>> begin DATASET

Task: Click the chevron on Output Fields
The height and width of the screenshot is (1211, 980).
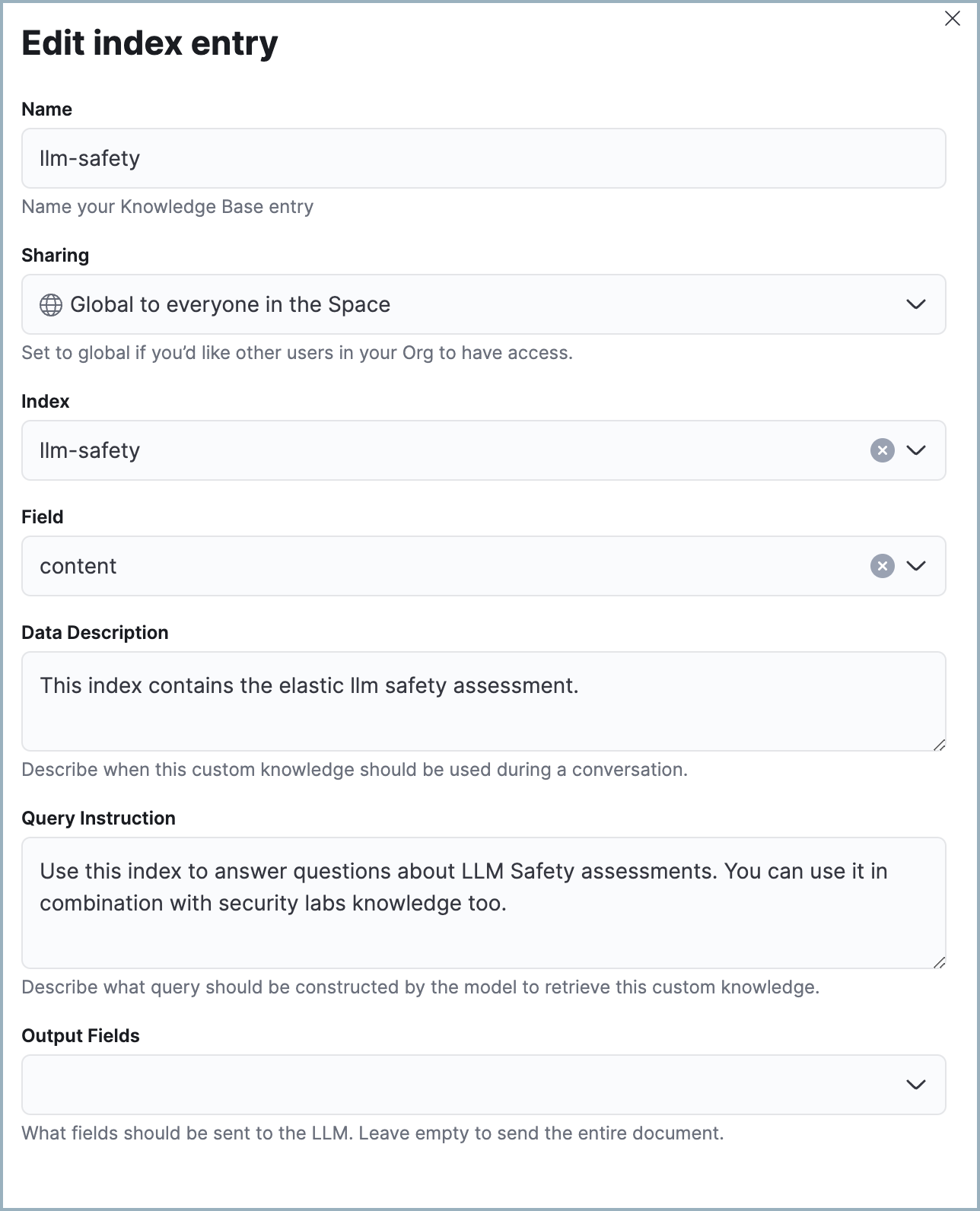Action: (x=917, y=1085)
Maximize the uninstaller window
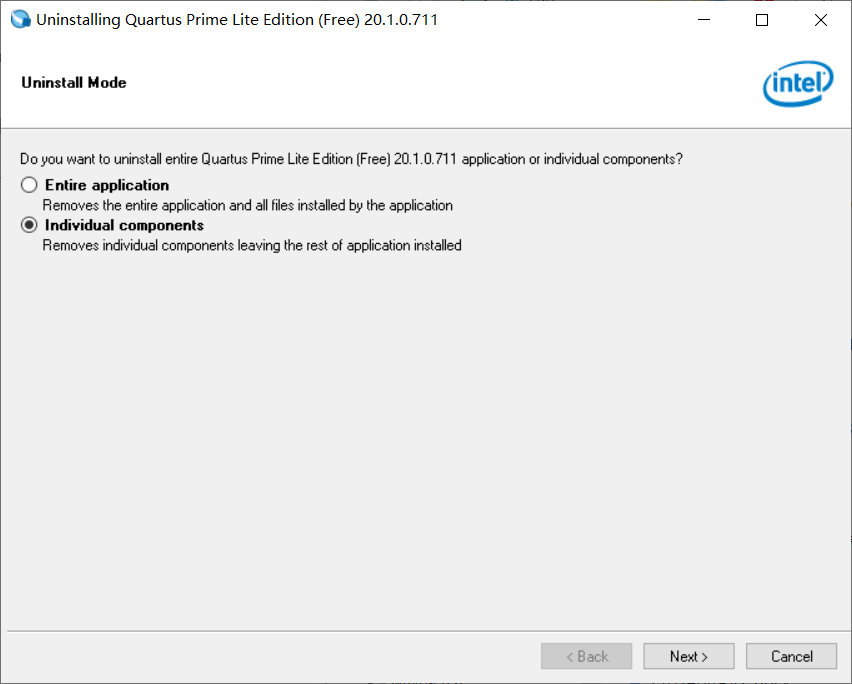This screenshot has width=852, height=684. [761, 19]
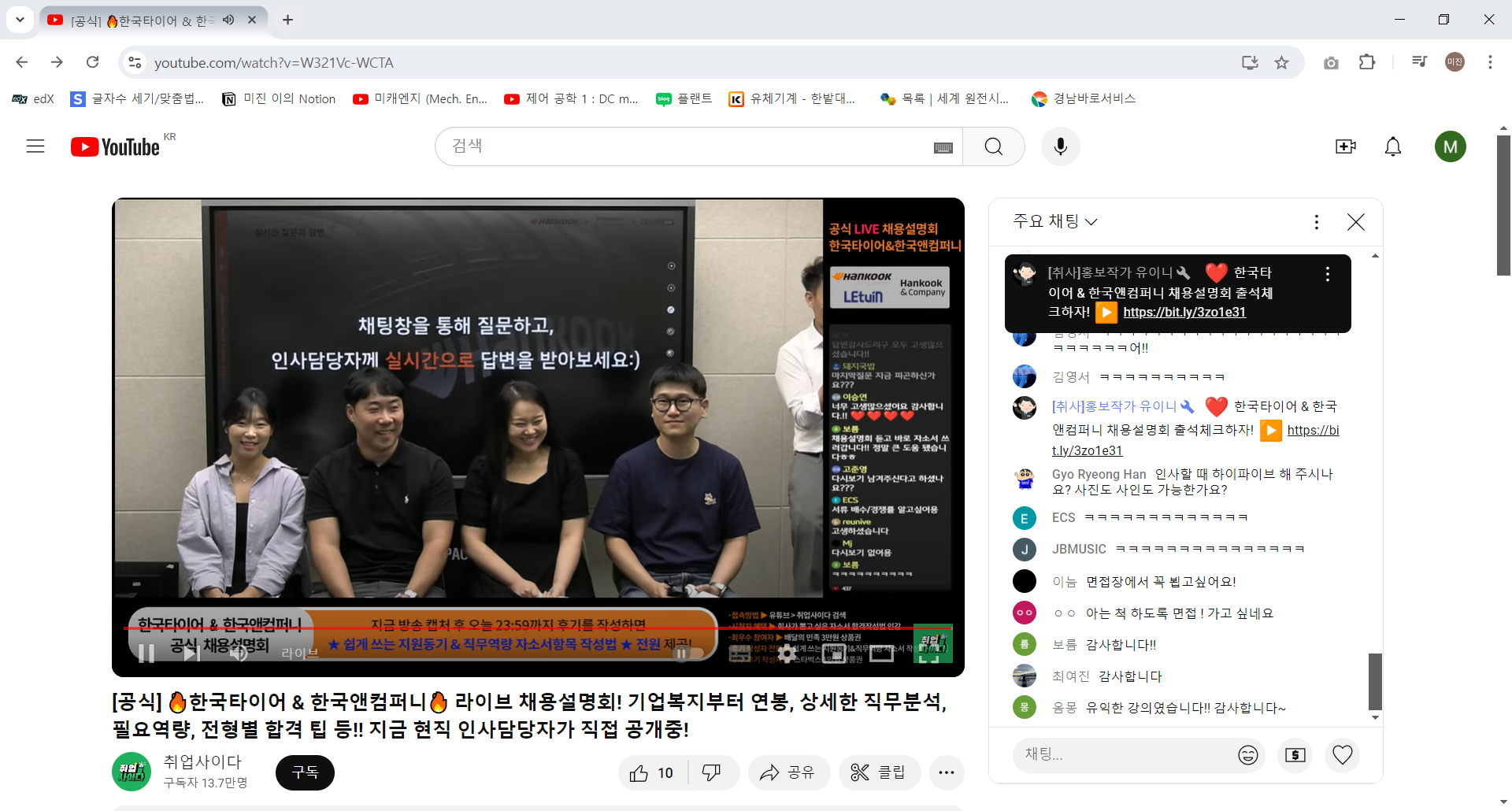Open live chat options menu

tap(1316, 222)
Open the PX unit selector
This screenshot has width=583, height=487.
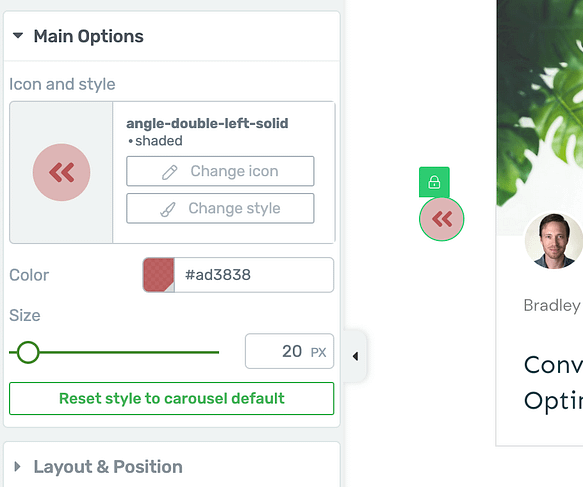coord(319,352)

>> end DATASET

OBJECTIVE - Copy the rows from the line containing "Maximize the uninstaller window" through the end of the rows, replacing "selector" with "picker" and keeping everything else the same. Leave out the pictures.

RESULT FOR THIS EXERCISE -
Maximize the uninstaller window
This screenshot has width=852, height=684. [761, 19]
Open live chat options menu

tap(1316, 222)
Open the PX unit picker
This screenshot has width=583, height=487.
coord(319,352)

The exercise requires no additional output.